_What to do_
1. Reproduce, word for word, the part of the FDA guidance article that opens with the words containing "The US Food" and closes with "use disorder drugs.".
2. Answer these questions using the FDA guidance article:
(a) What is the title of the new guidance?
(b) Which three stimulant use disorders does the draft guidance name?
(c) Which basic considerations in the drug development process does the guidance depict?

_Text passage_
The US Food and Drug Administration (FDA) has issued a new guidance, titled Stimulant Use Disorders: Developing Drugs for Treatment, for those developing stimulant use disorder drugs.

Through the draft guidance, the US regulator reveals its current views on developing drugs and biologics for stimulant use disorders, including cocaine use disorder, methamphetamine use disorder and prescription stimulant use disorder.

The draft guidance contains recommendations on clinical trial design for assessing stimulant use disorder treatments, which presents unique challenges and needs careful review.

According to the FDA, clinical trial design can be improved by developing trials that are more person-centred, which may enhance sensitivity to detect a treatment effect.

It also depicts basic considerations in the drug development process, including trial conduct, data collection, treatment response evaluation, subject safety and regulatory requirements.

(Collected data)

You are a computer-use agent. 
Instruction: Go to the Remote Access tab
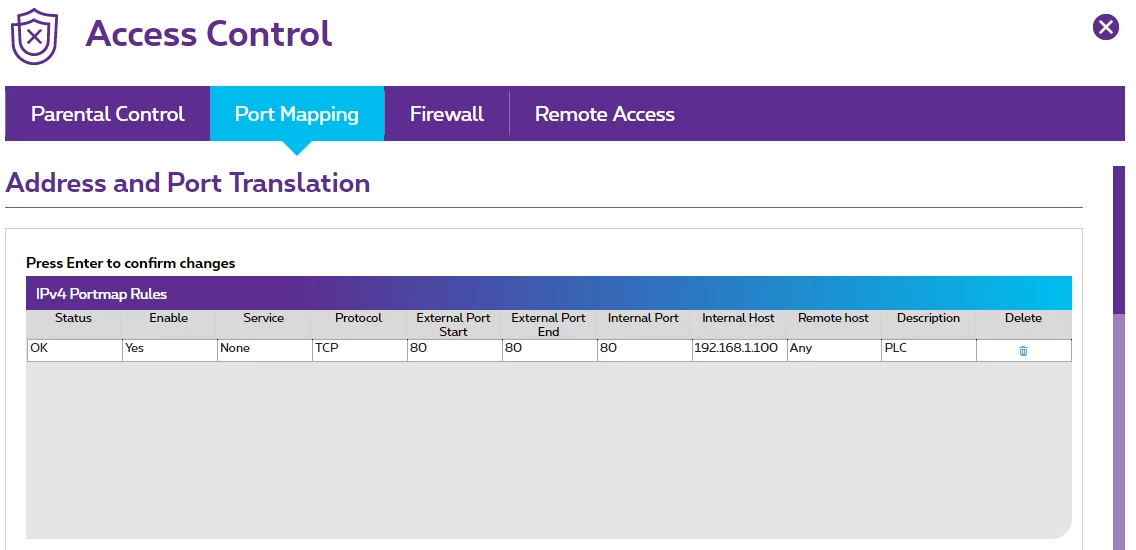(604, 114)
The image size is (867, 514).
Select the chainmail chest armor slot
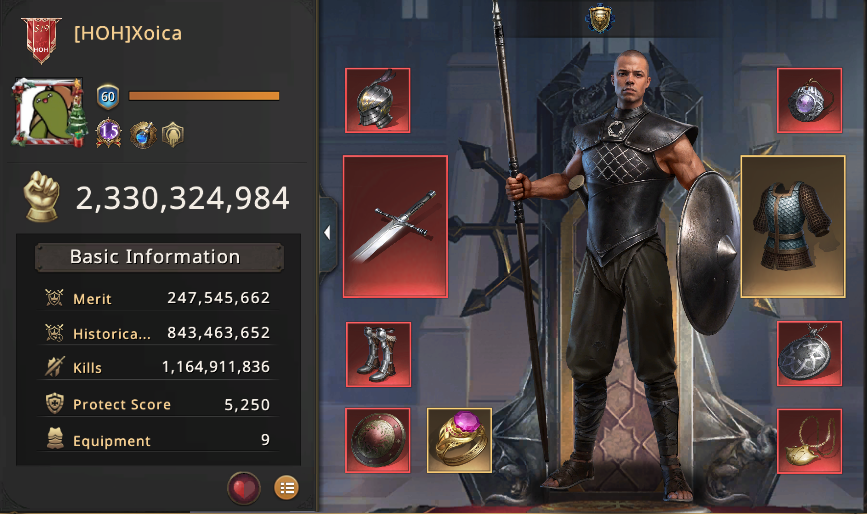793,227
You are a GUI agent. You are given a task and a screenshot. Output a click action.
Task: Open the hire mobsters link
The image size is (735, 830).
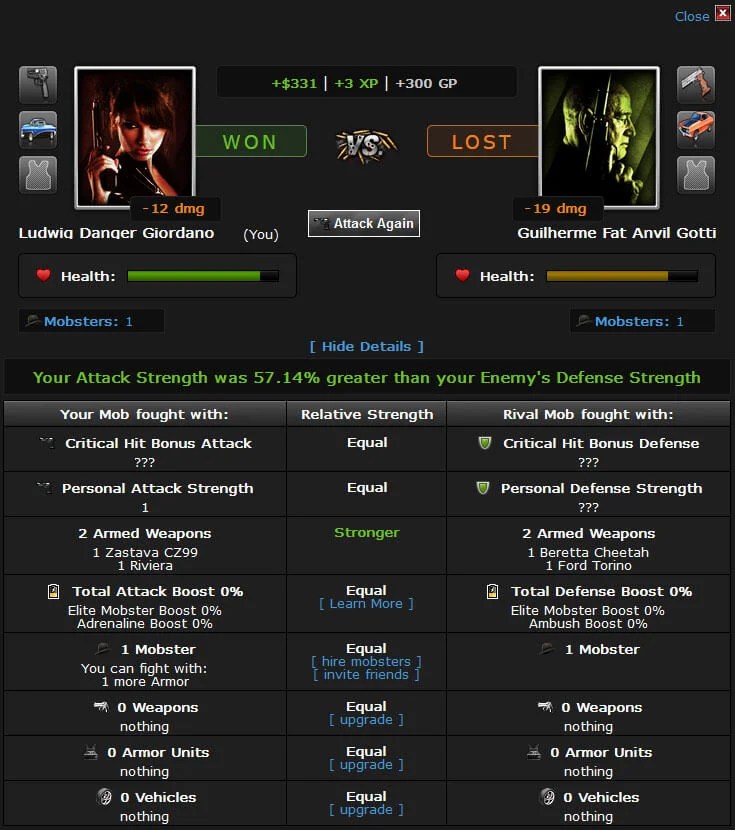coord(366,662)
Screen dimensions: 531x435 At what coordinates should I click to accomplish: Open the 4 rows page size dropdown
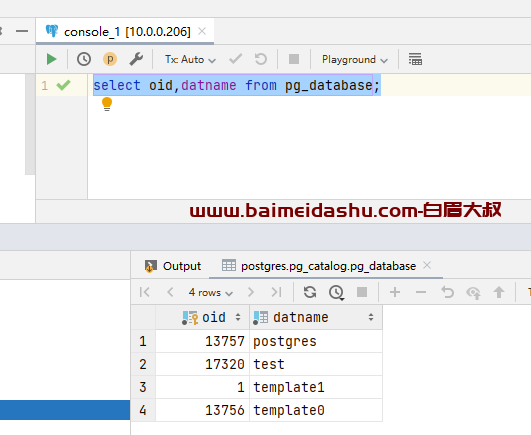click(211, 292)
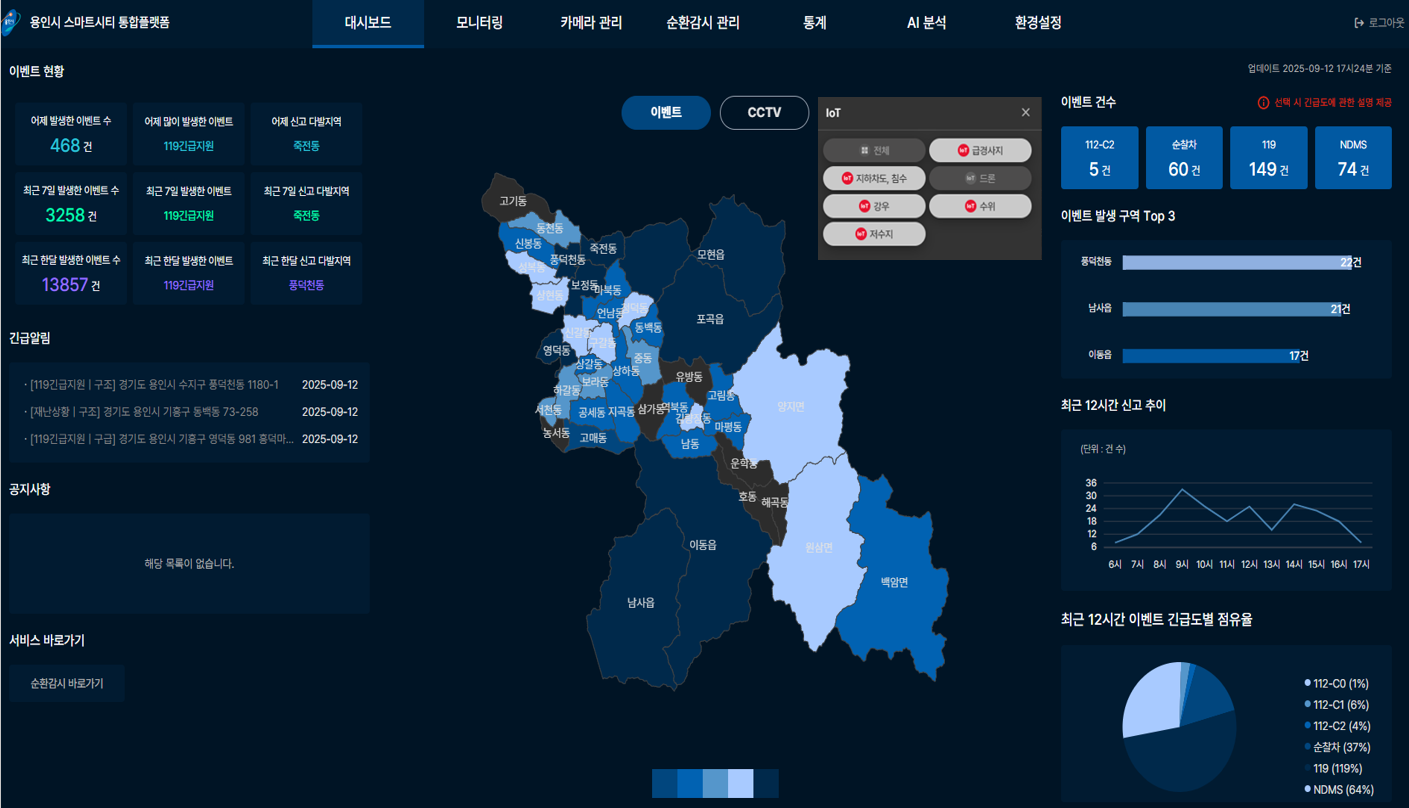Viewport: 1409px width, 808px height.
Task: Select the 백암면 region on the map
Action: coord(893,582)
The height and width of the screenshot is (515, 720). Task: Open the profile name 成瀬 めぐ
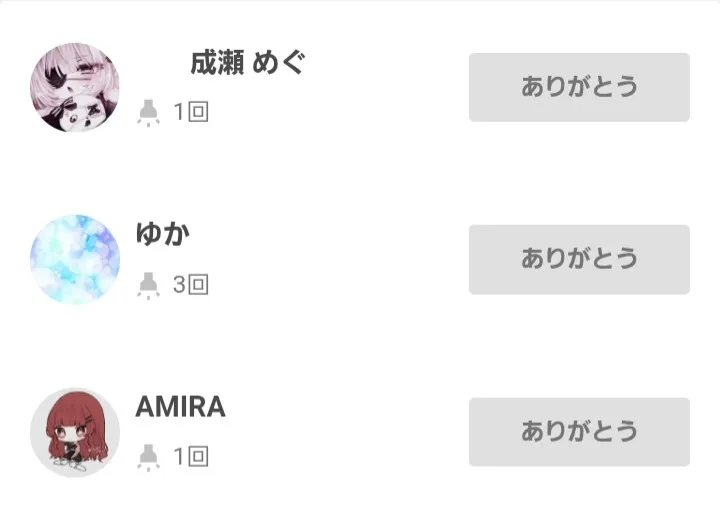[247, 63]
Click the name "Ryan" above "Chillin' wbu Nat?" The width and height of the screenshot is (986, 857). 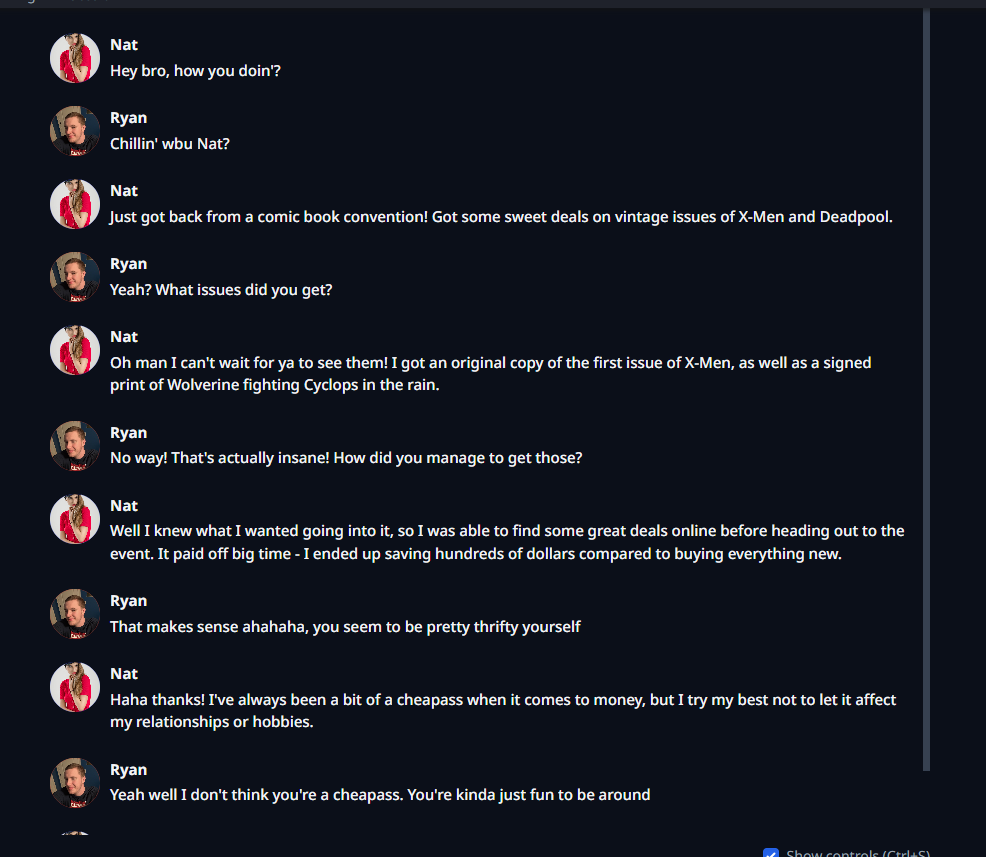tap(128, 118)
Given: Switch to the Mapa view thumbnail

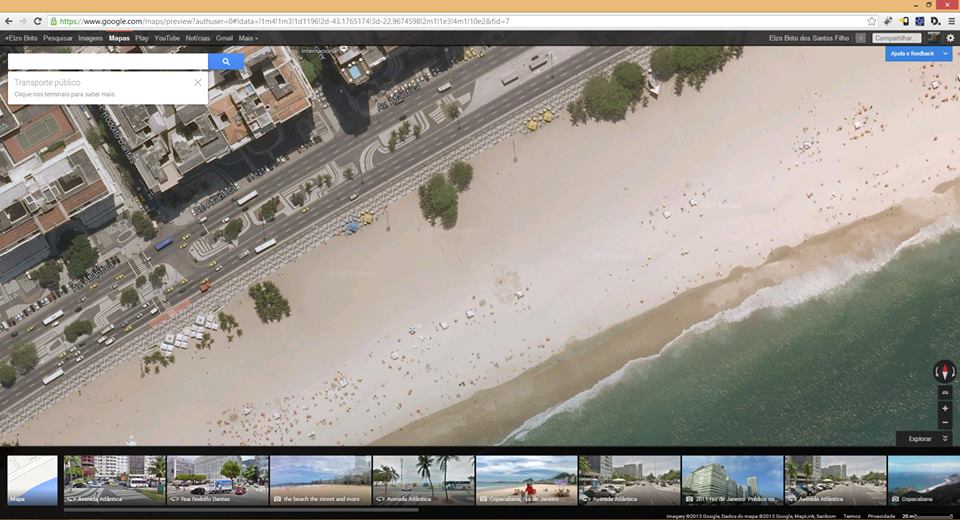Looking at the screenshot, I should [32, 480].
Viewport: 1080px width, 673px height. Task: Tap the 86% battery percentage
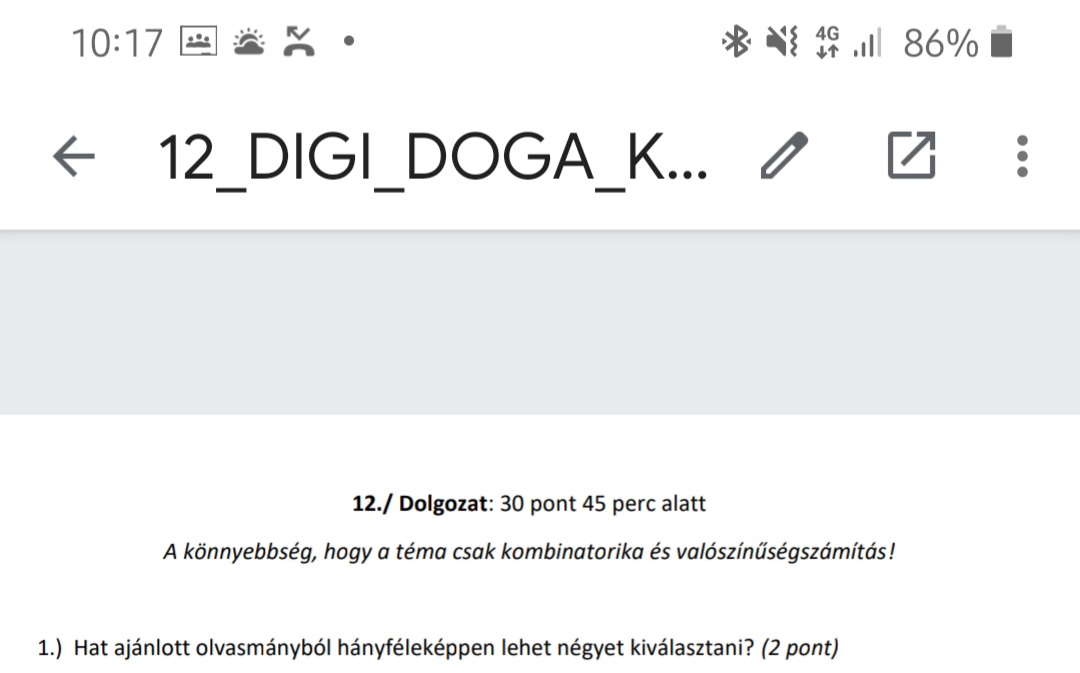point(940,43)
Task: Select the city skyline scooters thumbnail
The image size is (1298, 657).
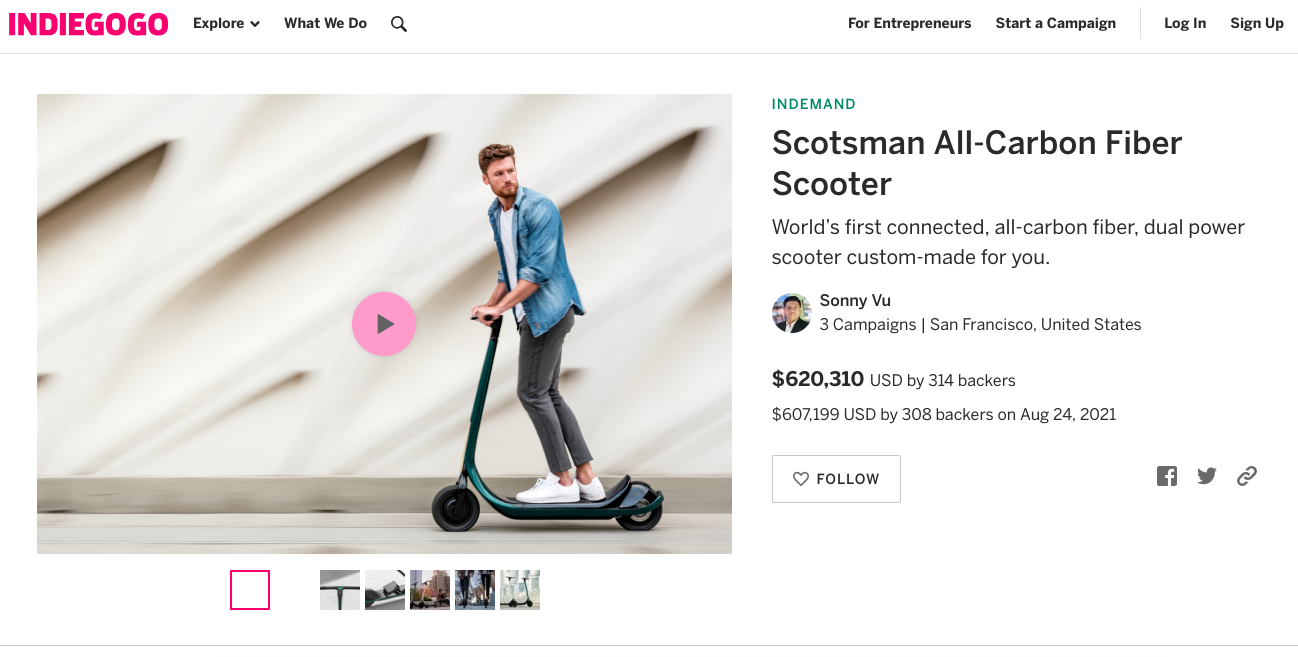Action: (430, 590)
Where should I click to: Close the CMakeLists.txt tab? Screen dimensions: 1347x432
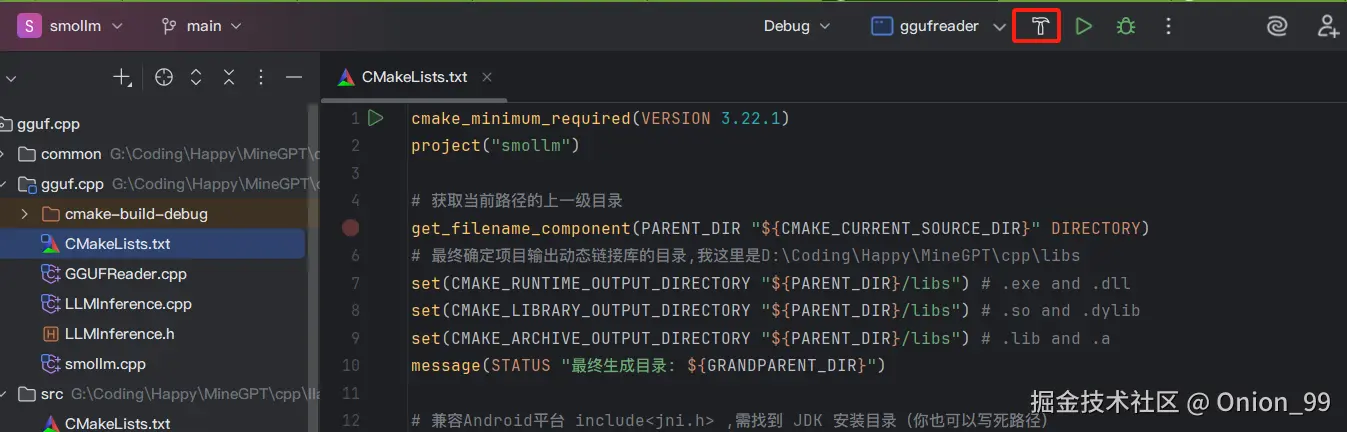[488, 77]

_Exercise responses_
1.
The US Food and Drug Administration (FDA) has issued a new guidance, titled Stimulant Use Disorders: Developing Drugs for Treatment, for those developing stimulant use disorder drugs.

2.
(a) Stimulant Use Disorders: Developing Drugs for Treatment
(b) Cocaine use disorder, methamphetamine use disorder and prescription stimulant use disorder
(c) Trial conduct, data collection, treatment response evaluation, subject safety and regulatory requirements